# Other > DWD/depression and the media >  Carers Week 2017

## Paula

it's Carers Week ....

Most carers are hidden. Most carers are husbands, wives, mum's, dads, children who quietly get on with looking after their loved ones while holding down jobs, going to school, trying to have a 'normal' life. It's hard work. And it's so hard knowing that you're putting your loved ones under this pressure. They deserve thanks for the amazing difference they make to those they care for and recognition that their caring means less strain on an already stretched NHS. If you know a carer, tell them thank you

----------


## Suzi

I was meant to post about this on the FB page as it's something that affects me and Marc - we kind of look after each other. He does things I can't, and visa versa lol ... 

Thank you to all the carers out there. You are amazing.

----------


## purplefan

Totally agree. With out these unsung heros people lives would be miserable and not very good. More should be done to support them.

----------


## Jaquaia

I don't think I do anything really special.

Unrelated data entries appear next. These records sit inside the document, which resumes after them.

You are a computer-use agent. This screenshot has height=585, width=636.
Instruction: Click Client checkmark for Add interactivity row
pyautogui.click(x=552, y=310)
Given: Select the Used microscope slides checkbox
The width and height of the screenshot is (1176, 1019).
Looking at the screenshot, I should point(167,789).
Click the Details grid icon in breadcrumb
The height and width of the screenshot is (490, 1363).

My mum brought us up, we had everything we ever needed and as much as possible, whatever we wanted. We grew up knowing we were loved. It doesn't hurt me now to give something back to her now she needs it.

----------


## Paula

You do so much that is special. Especially given your own health issues. Being a carer is a full time job and deserves as much, no, far more recognition than most other jobs. It's unselfish, unpaid, undervalued

----------


## Suzi

> I don't think I do anything really special. My mum brought us up, we had everything we ever needed and as much as possible, whatever we wanted. We grew up knowing we were loved. It doesn't hurt me now to give something back to her now she needs it.


I completely understand. I do what I can for Mum - so much less than my other sisters, but what I can from here... It's also how I feel about caring for Marc for the past x years...
You're amazing Jaq.

----------